▶ [KUTIPAN DOKUMEN]
※

Jakarta – Data dari Badan Pusat Statistik (BPS), tahun 2020 menunjukkan bahwa 64,50 juta penduduk Indonesia berada dalam kelompok umur pemuda. Ironisnya, persentase pemuda yang bekerja di sektor pertanian hanya 21℅ dibanding sektor manufactur sebanyak 24℅ dan sektor jasa sebanyak 55℅.
Kepala Badan Pusat Statistik (BPS), Suhariyanto menilai perlu ada upaya serius untuk mendorong generasi muda agar mau bekerja ke sektor pertanian. Pasalnya saat ini tenaga kerja pertanian didominasi oleh orang-orang usia lanjut.
Profil petani secara nasional saat ini berdasarkan kelompok umur, sekitar 17,29% atau sebanyak 6,61 juta tenaga kerja pertanian berusia kurang dari 30 tahun.
Kemudian sekitar 29,15% atau sebanyak 11,14 juta orang berusia 30-44 tahun, lalu sekitar 32,39% atau sebanyak 12,38 juta orang berusia antara 45-59 tahun, dan sekitar 21,7% atau sebanyak 8,09 juta orang berusia di atas 60 tahun.
Dari keseluruhan tenaga kerja di sektor pertanian tersebut sekitar 65,23% nya berpendidikan setara SD ke bawah.
Bisa dibayangkan dengan gambaran kondisi data serupa itu bagaimana mungkin mengandalkan para pelaku utama usaha tani tersebut untuk mampu menopang beban berat seluruhnya dalam mewujudkan target sasaran pembangunan pertanian, khususnya dalam menjaga ketahanan pangan nasional.
Regenerasi Petani saat ini jelas sangat mengkhawatirkan. Faktor usia petani secara umum tentu saja akan sangat berpengaruh pada kemampuan meningkatkan produktivitas hasil usaha taninya, termasuk juga kemampuan untuk berdaptasi dan berinovasi terhadap kemajuan teknologi pertanian yang semakin canggih, dan hanya mungkin dapat dijalani oleh para generasi milenial.

※

▶ [Entri yang diambil dari sebuah kumpulan]
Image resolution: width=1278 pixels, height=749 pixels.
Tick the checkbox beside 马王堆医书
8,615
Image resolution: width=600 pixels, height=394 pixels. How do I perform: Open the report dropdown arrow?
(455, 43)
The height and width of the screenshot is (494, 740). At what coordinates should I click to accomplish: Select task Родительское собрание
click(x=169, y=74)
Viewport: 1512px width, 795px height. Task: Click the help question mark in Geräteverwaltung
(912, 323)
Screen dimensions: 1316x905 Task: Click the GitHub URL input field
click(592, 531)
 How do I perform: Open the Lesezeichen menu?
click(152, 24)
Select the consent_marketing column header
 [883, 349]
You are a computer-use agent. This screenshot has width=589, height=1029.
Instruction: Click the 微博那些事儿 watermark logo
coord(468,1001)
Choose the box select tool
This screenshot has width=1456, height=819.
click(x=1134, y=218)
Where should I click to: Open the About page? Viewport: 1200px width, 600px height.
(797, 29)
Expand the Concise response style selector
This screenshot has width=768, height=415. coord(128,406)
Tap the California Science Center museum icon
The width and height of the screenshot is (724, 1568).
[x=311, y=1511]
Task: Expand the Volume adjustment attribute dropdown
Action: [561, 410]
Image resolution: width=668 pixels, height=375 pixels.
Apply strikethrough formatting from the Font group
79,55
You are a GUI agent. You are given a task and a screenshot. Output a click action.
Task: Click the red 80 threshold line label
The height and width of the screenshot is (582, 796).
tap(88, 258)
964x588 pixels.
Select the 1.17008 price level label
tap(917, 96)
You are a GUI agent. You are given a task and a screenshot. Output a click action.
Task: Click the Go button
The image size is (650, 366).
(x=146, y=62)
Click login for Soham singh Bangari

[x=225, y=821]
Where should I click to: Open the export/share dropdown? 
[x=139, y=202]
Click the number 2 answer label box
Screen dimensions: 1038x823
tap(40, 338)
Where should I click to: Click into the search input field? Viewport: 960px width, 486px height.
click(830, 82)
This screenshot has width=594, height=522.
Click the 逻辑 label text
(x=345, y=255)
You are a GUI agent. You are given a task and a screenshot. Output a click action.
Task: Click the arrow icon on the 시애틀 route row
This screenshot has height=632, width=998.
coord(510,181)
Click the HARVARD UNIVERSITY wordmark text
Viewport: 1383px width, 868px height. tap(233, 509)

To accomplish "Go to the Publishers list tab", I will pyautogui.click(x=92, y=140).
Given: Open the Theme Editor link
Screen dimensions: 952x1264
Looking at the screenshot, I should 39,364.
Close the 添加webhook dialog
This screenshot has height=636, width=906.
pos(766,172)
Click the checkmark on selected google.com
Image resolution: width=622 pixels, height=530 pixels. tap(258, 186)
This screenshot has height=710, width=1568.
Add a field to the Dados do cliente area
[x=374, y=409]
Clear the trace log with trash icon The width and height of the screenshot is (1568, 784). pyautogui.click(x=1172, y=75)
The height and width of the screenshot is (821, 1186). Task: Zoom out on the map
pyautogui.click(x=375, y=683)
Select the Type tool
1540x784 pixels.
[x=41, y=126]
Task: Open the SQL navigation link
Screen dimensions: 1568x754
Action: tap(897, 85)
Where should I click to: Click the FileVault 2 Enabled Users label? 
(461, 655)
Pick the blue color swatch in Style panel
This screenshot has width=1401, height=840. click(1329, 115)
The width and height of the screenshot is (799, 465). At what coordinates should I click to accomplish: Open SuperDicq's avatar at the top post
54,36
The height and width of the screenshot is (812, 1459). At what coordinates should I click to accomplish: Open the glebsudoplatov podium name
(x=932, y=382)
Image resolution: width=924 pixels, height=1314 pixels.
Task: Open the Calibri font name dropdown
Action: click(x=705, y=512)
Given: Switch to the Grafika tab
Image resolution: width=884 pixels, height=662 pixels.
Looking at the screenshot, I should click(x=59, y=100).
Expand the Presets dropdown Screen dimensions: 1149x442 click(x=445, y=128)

※

▶ [TUGAS ANDA]
• a. Tulis lagi bagian teks tentang regenerasi petani, dari "Bisa dibayangkan dengan" sampai "para generasi milenial.", dan ganti "generasi milenial" dengan "generasi muda".
• b. Salin ulang tanpa perubahan baris-baris dalam catatan, mulai dari baris yang memuat "This screenshot has height=710, width=1568." sampai baris yang memuat "Action: click(x=705, y=512)".

▶ [JAWABAN LATIHAN]
• a.
Bisa dibayangkan dengan gambaran kondisi data serupa itu bagaimana mungkin mengandalkan para pelaku utama usaha tani tersebut untuk mampu menopang beban berat seluruhnya dalam mewujudkan target sasaran pembangunan pertanian, khususnya dalam menjaga ketahanan pangan nasional.
Regenerasi Petani saat ini jelas sangat mengkhawatirkan. Faktor usia petani secara umum tentu saja akan sangat berpengaruh pada kemampuan meningkatkan produktivitas hasil usaha taninya, termasuk juga kemampuan untuk berdaptasi dan berinovasi terhadap kemajuan teknologi pertanian yang semakin canggih, dan hanya mungkin dapat dijalani oleh para generasi muda.

• b.
This screenshot has height=710, width=1568.
Add a field to the Dados do cliente area
[x=374, y=409]
Clear the trace log with trash icon The width and height of the screenshot is (1568, 784). pyautogui.click(x=1172, y=75)
The height and width of the screenshot is (821, 1186). Task: Zoom out on the map
pyautogui.click(x=375, y=683)
Select the Type tool
1540x784 pixels.
[x=41, y=126]
Task: Open the SQL navigation link
Screen dimensions: 1568x754
Action: tap(897, 85)
Where should I click to: Click the FileVault 2 Enabled Users label? 
(461, 655)
Pick the blue color swatch in Style panel
This screenshot has width=1401, height=840. click(1329, 115)
The width and height of the screenshot is (799, 465). At what coordinates should I click to accomplish: Open SuperDicq's avatar at the top post
54,36
The height and width of the screenshot is (812, 1459). At what coordinates should I click to accomplish: Open the glebsudoplatov podium name
(x=932, y=382)
Image resolution: width=924 pixels, height=1314 pixels.
Task: Open the Calibri font name dropdown
Action: click(x=705, y=512)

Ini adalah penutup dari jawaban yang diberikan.